* [GOAL OF THE EXERCISE]:
Below are some records; state how many of their lines contain the word "computer", and add nothing.

*** RECORDS SUPPLIED Section Begins ***

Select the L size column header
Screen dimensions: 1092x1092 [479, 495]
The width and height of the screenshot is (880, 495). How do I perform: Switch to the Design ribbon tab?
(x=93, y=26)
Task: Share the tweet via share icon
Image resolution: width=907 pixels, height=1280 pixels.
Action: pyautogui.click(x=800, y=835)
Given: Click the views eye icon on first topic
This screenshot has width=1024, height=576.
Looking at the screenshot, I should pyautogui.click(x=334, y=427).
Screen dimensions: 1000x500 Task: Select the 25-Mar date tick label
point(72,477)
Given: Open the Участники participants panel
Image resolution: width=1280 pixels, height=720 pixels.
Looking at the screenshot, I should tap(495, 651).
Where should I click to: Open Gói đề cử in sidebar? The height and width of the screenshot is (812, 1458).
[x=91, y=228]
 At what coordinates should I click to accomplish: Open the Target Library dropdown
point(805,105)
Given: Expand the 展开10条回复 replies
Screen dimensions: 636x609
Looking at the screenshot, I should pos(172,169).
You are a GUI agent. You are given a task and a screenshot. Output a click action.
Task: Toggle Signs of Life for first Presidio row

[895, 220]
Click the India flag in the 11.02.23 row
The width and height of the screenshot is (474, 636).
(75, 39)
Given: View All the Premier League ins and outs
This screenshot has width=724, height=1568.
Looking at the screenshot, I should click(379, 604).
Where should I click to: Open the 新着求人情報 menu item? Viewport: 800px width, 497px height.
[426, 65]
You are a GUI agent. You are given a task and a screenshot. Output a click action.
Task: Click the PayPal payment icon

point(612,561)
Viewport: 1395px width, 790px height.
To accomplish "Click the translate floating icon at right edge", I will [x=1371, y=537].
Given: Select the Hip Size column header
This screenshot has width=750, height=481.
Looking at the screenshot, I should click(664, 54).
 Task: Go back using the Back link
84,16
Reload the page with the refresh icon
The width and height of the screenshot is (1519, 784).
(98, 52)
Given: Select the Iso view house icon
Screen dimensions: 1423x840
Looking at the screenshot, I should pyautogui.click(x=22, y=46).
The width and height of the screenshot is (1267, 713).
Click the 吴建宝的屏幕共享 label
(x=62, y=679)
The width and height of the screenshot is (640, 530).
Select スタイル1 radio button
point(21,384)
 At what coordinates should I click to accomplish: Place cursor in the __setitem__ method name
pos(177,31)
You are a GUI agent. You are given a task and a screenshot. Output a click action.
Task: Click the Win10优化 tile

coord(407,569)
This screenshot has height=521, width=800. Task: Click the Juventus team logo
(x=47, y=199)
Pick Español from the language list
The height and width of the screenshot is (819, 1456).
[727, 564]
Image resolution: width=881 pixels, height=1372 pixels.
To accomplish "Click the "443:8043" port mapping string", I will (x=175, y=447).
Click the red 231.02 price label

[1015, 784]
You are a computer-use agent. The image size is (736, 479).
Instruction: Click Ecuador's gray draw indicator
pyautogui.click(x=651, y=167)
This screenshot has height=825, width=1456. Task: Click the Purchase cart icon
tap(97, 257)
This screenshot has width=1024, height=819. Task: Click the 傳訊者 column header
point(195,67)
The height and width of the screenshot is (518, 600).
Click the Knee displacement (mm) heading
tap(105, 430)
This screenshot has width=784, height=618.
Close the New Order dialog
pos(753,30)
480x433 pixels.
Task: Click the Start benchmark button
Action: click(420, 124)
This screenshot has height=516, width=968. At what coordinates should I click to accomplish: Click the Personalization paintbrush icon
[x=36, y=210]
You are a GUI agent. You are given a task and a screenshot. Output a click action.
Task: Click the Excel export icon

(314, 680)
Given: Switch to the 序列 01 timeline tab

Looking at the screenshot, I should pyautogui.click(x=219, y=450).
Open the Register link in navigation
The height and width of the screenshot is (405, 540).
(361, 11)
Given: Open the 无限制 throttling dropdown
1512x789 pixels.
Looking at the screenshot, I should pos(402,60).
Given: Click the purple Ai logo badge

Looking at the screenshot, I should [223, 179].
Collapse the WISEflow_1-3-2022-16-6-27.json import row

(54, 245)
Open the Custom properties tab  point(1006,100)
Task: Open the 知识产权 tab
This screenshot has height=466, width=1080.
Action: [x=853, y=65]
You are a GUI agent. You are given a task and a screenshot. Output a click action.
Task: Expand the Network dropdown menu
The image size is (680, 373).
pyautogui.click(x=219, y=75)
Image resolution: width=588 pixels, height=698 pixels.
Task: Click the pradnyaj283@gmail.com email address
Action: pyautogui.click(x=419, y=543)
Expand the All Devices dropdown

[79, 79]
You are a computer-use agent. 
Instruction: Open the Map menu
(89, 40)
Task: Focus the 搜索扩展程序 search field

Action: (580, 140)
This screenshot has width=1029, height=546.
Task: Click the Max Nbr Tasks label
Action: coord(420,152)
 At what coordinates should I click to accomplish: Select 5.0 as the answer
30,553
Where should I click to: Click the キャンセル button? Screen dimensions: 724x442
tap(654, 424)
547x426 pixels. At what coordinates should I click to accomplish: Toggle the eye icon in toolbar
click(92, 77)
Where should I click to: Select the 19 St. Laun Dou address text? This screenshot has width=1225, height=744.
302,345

*** RECORDS SUPPLIED Section Ends ***

* [FINISHED TASK]:
2